* [Screenshot grounding data]
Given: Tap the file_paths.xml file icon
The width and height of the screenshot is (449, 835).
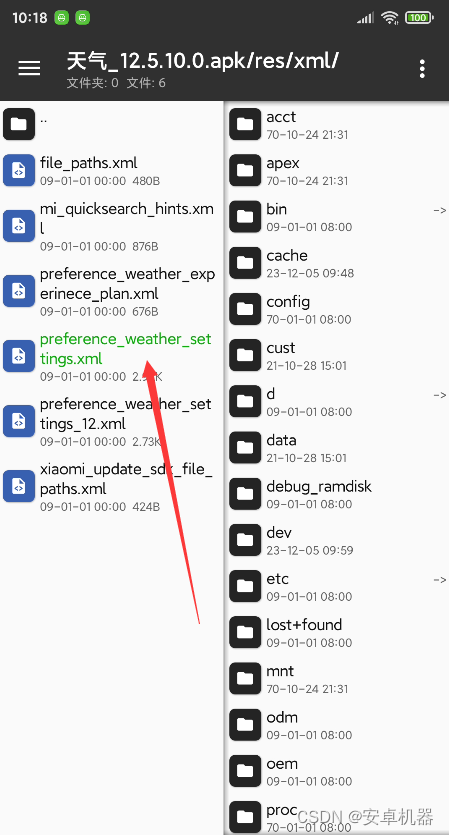Looking at the screenshot, I should click(19, 170).
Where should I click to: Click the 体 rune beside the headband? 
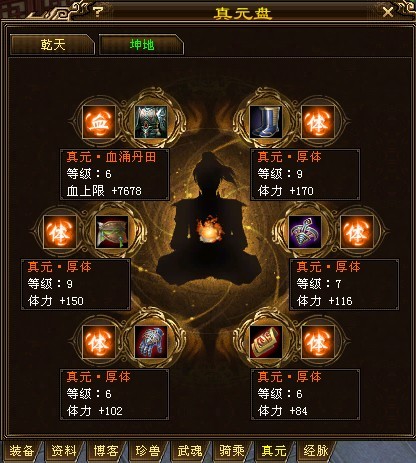pyautogui.click(x=60, y=232)
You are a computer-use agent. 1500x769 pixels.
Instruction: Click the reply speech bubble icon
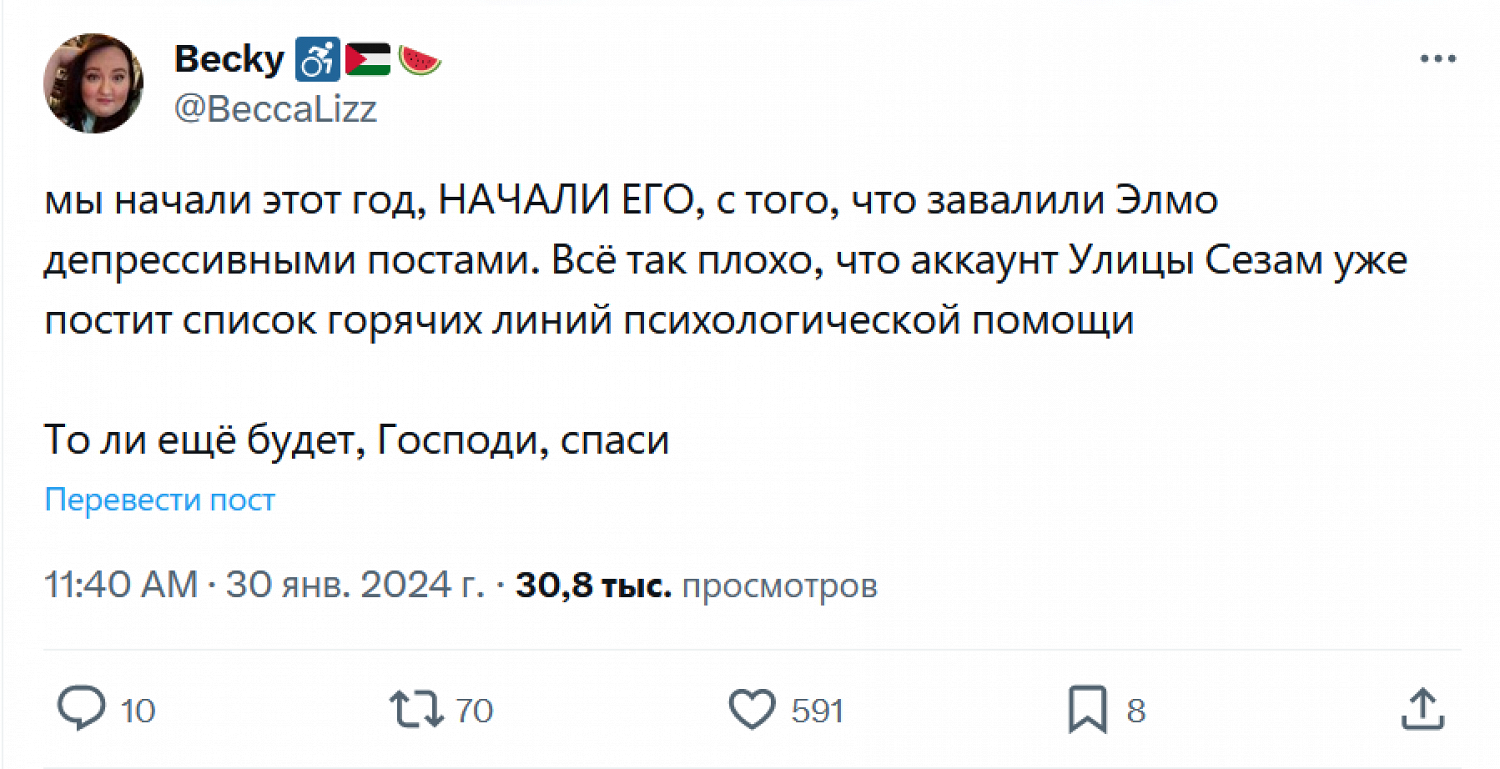(81, 709)
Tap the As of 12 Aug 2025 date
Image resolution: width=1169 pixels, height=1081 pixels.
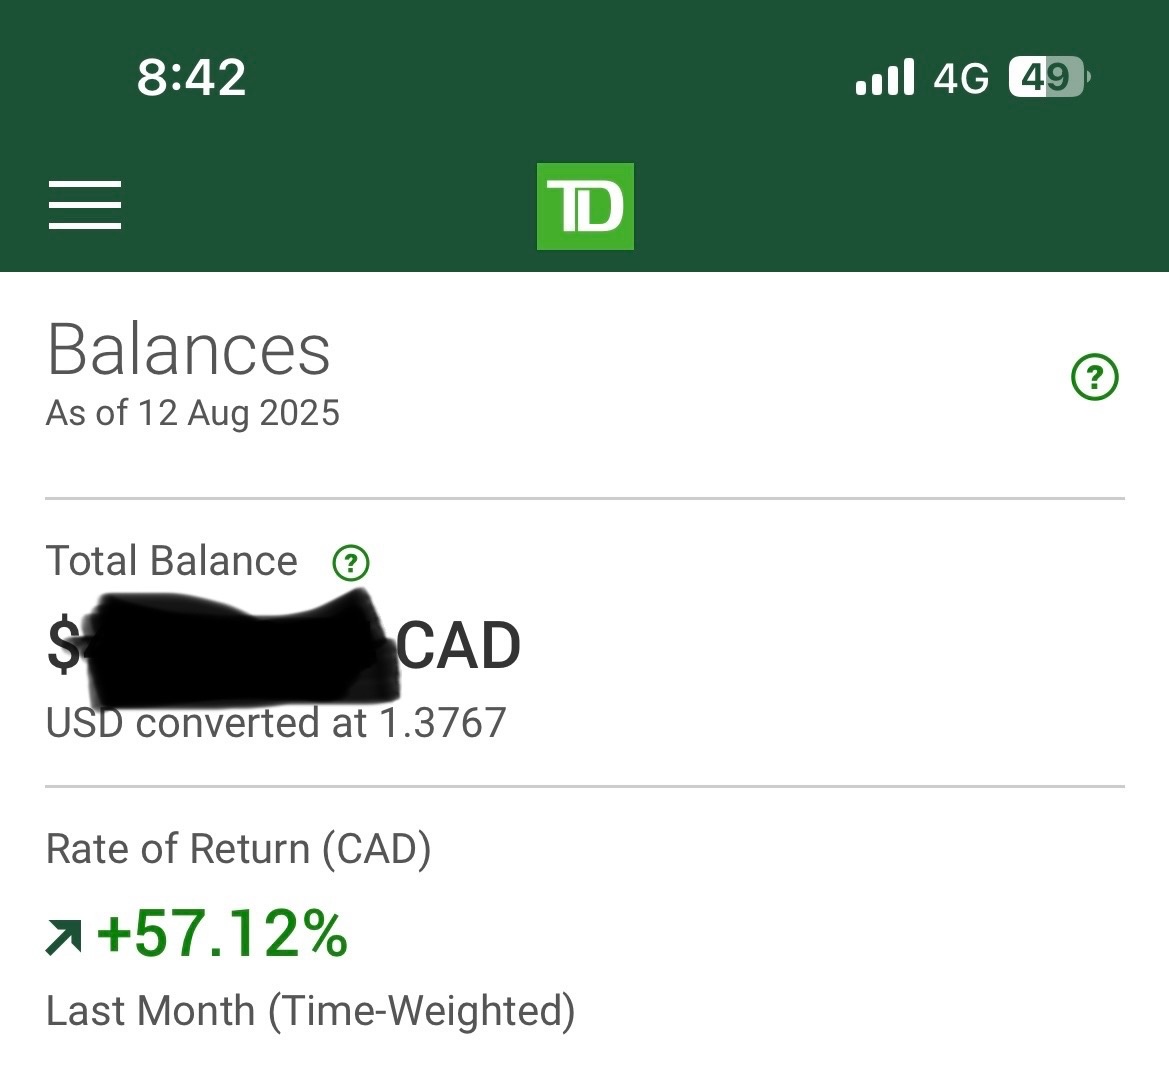point(193,413)
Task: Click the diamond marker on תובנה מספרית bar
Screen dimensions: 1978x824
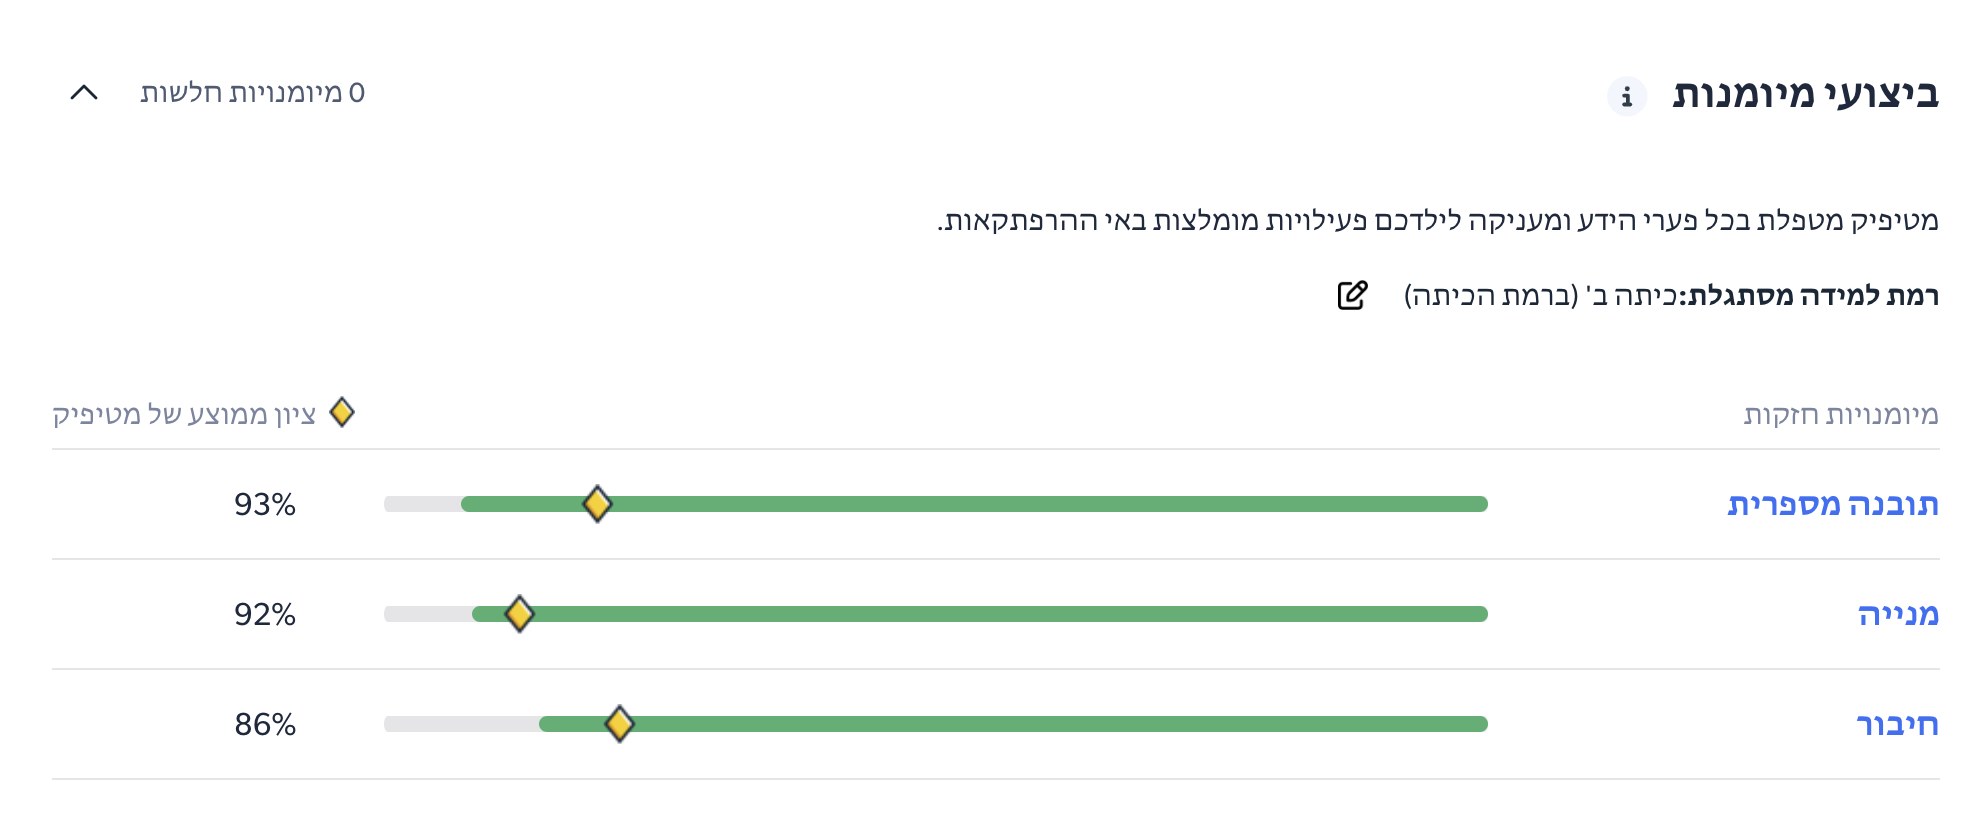Action: 597,504
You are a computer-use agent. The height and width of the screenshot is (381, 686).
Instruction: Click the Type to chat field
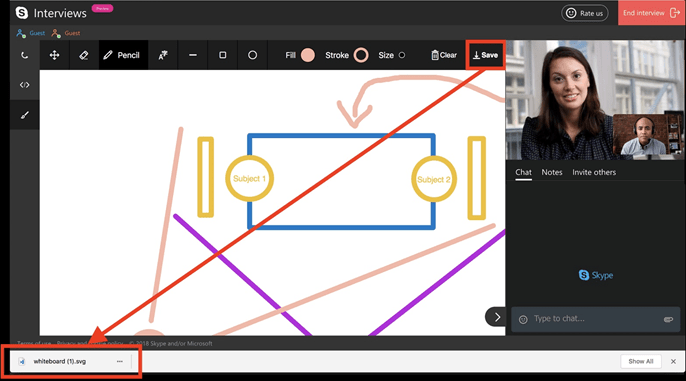click(x=595, y=319)

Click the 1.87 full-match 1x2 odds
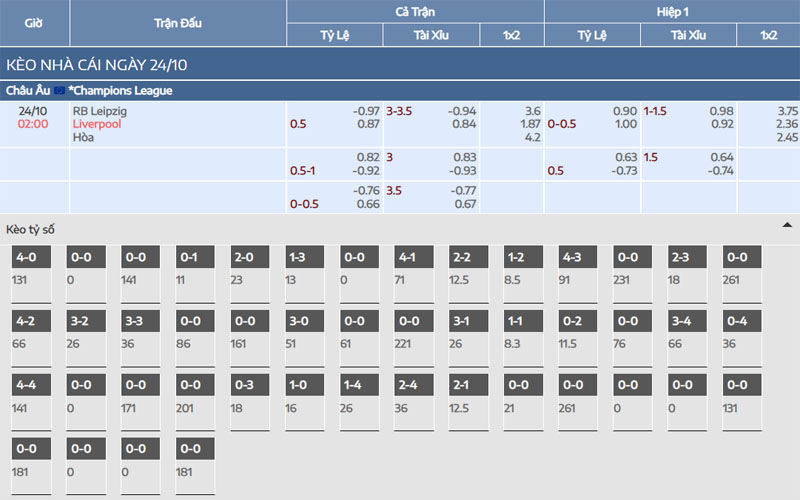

* [Goal of the exercise] All lines from the one that contains "Screen dimensions: 1978x824" through the last line of the data should be retyped exactly, with the pictures left out.

* [Exercise solution]
Screen dimensions: 1978x824
Action: 597,504
You are a computer-use agent. The height and width of the screenshot is (381, 686).
Instruction: Click the Type to chat field
click(x=595, y=319)

Click the 1.87 full-match 1x2 odds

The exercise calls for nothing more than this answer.